**Directions for this task:** The span to repeat in the listing below runs from the line containing "Task: Click the ZK" to the line containing "Image resolution: width=688", inclusive. Repeat it exactly, and only it.
———
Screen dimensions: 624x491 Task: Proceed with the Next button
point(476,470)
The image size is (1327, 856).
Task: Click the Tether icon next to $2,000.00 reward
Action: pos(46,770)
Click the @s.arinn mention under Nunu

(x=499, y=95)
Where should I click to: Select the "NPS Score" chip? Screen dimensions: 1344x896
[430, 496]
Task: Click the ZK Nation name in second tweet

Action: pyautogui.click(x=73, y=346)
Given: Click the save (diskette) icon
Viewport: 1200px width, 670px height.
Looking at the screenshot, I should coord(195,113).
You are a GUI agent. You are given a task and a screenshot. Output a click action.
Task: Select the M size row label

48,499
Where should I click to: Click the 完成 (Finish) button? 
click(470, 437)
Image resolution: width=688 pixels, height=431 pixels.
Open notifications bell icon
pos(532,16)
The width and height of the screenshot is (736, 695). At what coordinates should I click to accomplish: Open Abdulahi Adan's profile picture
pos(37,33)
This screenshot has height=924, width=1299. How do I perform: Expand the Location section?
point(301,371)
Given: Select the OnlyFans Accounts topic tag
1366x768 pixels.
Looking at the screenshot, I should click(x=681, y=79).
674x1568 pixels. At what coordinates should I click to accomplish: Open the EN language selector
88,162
———
**Task answer:**
Task: Click the ZK Nation name in second tweet

Action: pyautogui.click(x=73, y=346)
Given: Click the save (diskette) icon
Viewport: 1200px width, 670px height.
Looking at the screenshot, I should coord(195,113).
You are a GUI agent. You are given a task and a screenshot. Output a click action.
Task: Select the M size row label

48,499
Where should I click to: Click the 完成 (Finish) button? 
click(470, 437)
Image resolution: width=688 pixels, height=431 pixels.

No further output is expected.